UK retail sales fall less than expected in February
UK retail sales fell less than expected in February, according to figures released by the Office for National Statistics on Friday.
27 March 2026 12:11:32
Source: Sharecast
Sales were down 0.4% following a revised 2% increase in January. Although it marked the first decline in three months, it was not as steep as the 0.8% fall expected by economists.
January's figure was revised up from a 1.8% jump.
Supermarkets' sales volumes fell back following a rise in January, the ONS said. Meanwhile, non-store retailers' volumes also fell, with retailers suggesting that consumers brought forward their spending to January to maximise on discounting during the period.

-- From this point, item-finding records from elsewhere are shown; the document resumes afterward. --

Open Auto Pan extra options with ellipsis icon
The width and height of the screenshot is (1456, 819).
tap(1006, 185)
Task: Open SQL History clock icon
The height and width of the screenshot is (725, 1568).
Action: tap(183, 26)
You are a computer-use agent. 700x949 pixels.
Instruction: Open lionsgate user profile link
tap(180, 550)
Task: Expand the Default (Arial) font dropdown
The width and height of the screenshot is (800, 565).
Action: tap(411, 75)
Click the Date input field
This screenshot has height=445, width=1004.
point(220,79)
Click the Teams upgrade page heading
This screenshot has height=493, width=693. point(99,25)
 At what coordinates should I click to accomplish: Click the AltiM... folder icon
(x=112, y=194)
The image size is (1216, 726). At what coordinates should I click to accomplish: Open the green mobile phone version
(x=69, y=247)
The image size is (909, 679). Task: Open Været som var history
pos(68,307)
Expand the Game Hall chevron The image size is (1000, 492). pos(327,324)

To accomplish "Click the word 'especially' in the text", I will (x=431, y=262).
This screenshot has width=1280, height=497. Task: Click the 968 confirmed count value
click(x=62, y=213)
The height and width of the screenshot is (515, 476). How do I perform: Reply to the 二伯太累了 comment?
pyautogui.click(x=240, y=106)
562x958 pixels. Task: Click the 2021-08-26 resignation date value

In the three months to February, sales rose 0.7% compared with the three months to November 2025. The ONS attributed the jump to better sales for non-store retailers following a weaker November last year, as well as strong artwork sales volumes in January 2026.
Hannah Finselbach, senior statistician at the ONS, said: "Retail sales rose in the three months to February, with online shops seeing strong sales and art dealers also faring well.
"These were partially offset by a weak period for clothing stores."
Matt Swannell, chief economic advisor to the EY ITEM Club, said: "Today's data release predates the outbreak of the conflict in the Middle East, which has further worsened the outlook for the retail sector. Real household income growth was already slowing due to weaker pay growth and rising joblessness.
"However, the recent rise in oil and gas prices means higher inflation will now add to the squeeze. Meanwhile, there are also early signs that the fallout from the conflict has hindered consumer sentiment, which could further prompt households to delay some spending decisions. Overall, we expect consumer spending growth to remain subdued this year."
Dan Coatsworth, head of markets at AJ Bell, said that despite the gloomy showing for February, the retail sales data "wasn’t a total disaster".
Firstly, he pointed out that the decline was less bad than feared, and secondly, he highlighted the growth on a three-month basis to February.
"Retailers will have to take the three-month figures as a win, as life could get a lot worse from here," Coatsworth said.
"The Middle East crisis has the potential to inflict an inflation shock thanks to the spike in oil and gas prices and there are early signs that consumer confidence has sunk again. The Bank of England might have to raise interest rates to fight inflation, making it more expensive for consumers and businesses to borrow money and service debt.
"Higher energy prices make it more expensive to fill up the car with fuel or boil the kettle for a cup of tea, and they could feed into higher costs for food, drink and clothing. Households might feel no choice but to watch their spending more closely and that is terrible news for retailers."